= Short task =
Could you pick up the forum thread about the .38 Chiefs Special revolver and continue it from its last line?

>> BEGIN Provided passage

# 38 Special



## Marine_General (Apr 21, 2008)

I just recently moved and ran across this. Is this worth anything????
Its a .38 Chiefs Special Revolver
model No. 36


----------



## 220combat (Oct 26, 2007)

They sell from $150 to $300 used around here. Depends on the condition and age.


----------



## Willybone (Oct 26, 2007)

It is _THE_ "38 Snub". A definite classic.

I have one as my carry gun, loaded with +Ps and laser grips in an ankle holster. Excellent.


----------



## Marine_General (Apr 21, 2008)

I would post an attachment but it says I cant


----------



## BeefyBeefo (Jan 30, 2008)

Marine_General said:


> I would post an attachment but it says I cant


If you're talking about posting a picture, then follow the link below. Great instructions given by _DJNiner_. :mrgreen:

-Jeff-


----------



## Todd (Jul 3, 2006)

BeefyBeefo said:


> If you're talking about posting a picture, then follow the link below. Great instructions given by _DJNiner_. :mrgreen:
> 
> -Jeff-


It would help if you gave him the link. :anim_lol::anim_lol::anim_lol:

http://www.handgunforum.net/showthread.php?t=13283


----------



## BeefyBeefo (Jan 30, 2008)

Wow, that was a major brain fart...thanks Todd 

-Jeff-:anim_lol:


----------



## Todd (Jul 3, 2006)

BeefyBeefo said:


> Wow, that was a major brain fart...thanks Todd
> 
> -Jeff-:anim_lol:


I got your back! :smt023


----------



## Baldy (Jun 21, 2006)

These are what you are talking about? Beat up ones are going for about $250 to $300 and up depending on their shape around here. Blue one is a 1973 and the nickle one is a 1983.:smt1099


----------



## Marine_General (Apr 21, 2008)

heres what she look like original box and papers.
Scroll Down a little bot and there she is. This was a much easier way then all that other stuff I read before. So what do you guys think? Pretty good shape?


----------



## Baldy (Jun 21, 2006)

Yours is M-36 Square butt and mine are round butts. So your's is a little older than mine. If you open the cylinder up and look on the frame you will see M-36. Give me your serial # all but the last two didgets and I'll look the info up and price for you.:smt033


----------



## Marine_General (Apr 21, 2008)

Pardon my ignorance...You mean the serial number from the butt?
If thats the case it J1622


----------



## Baldy (Jun 21, 2006)

Marine_General said:


> Pardon my ignorance...You mean the serial number from the butt?

>> END Provided passage
>> BEGIN Stored rows

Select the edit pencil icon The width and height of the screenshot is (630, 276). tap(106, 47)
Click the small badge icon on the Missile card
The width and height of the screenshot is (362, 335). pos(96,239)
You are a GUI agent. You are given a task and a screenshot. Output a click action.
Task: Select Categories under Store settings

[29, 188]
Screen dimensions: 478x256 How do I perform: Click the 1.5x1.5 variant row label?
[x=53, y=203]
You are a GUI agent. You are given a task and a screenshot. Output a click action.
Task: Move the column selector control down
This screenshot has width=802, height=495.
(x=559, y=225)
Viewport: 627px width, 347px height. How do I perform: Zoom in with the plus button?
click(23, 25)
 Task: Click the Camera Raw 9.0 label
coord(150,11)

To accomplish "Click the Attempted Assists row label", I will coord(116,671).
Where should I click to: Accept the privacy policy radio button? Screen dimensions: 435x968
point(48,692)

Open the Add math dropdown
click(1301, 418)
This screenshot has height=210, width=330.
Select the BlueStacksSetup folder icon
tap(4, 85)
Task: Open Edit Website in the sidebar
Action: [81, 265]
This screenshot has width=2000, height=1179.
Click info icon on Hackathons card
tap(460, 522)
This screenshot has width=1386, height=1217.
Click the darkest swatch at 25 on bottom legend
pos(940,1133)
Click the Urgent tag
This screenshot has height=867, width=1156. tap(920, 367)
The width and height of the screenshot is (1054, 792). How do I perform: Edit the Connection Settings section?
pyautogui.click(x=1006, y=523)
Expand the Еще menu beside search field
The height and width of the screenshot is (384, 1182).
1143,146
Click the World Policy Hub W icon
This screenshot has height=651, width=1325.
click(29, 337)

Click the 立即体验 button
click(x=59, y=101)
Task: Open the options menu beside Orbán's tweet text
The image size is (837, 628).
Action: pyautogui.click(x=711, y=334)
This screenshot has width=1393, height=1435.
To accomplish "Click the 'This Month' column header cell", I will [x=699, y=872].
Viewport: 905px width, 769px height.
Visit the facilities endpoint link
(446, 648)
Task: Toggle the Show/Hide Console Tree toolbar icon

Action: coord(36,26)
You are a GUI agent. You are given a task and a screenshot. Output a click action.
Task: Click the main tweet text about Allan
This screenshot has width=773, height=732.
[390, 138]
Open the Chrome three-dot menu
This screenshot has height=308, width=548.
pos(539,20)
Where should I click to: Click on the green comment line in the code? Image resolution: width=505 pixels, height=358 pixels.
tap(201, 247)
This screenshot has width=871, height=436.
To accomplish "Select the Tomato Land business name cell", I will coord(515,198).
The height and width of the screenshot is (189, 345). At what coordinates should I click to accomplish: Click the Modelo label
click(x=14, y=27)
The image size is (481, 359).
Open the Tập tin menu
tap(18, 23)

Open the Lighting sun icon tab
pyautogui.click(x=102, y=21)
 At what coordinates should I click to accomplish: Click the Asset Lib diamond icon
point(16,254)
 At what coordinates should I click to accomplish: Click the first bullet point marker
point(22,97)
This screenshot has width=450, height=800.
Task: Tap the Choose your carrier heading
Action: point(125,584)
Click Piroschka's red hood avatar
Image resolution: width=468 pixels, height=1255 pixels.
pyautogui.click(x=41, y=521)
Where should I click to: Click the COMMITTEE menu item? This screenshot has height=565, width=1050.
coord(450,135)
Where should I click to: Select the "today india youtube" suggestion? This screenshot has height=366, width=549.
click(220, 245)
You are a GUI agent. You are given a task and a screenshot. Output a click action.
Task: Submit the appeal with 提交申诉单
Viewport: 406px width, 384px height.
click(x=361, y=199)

>> END Stored rows

= Result for this task =
> If thats the case it J1622


Yes I mean the Serial from the butt of the revolver. Your Ser# places it being made between 1973 and 1974. I would say early 1973 as they were making the change to the round butt.
Open the cylinder up and look at the frame. You should see MOD 36 stamped there. Let me know if it says anything else.
Value with box and anything else VG-$325, EXC-$400, NIB-$500 up. Now you can add $25 for the box and $50 for being nickel. That's what you may get for them. You still have to fine a buyer. Gun shows is a good place to sell them. I would say it would sell fast at $450 range. Good luck. :smt1099


----------



## Marine_General (Apr 21, 2008)

When you open the cylinder up it say mod 36 and below that there is a 5 digit number as well, not sure what that is but........I never been to a gun show, just not sure what to do with the damn thing...lol but thanks for the help. I appreciate it.


----------



## Charlie (May 13, 2006)

Keep it and shoot it. It's a good lookin' gun! :smt023 Nice looking dog too!


----------



## Baldy (Jun 21, 2006)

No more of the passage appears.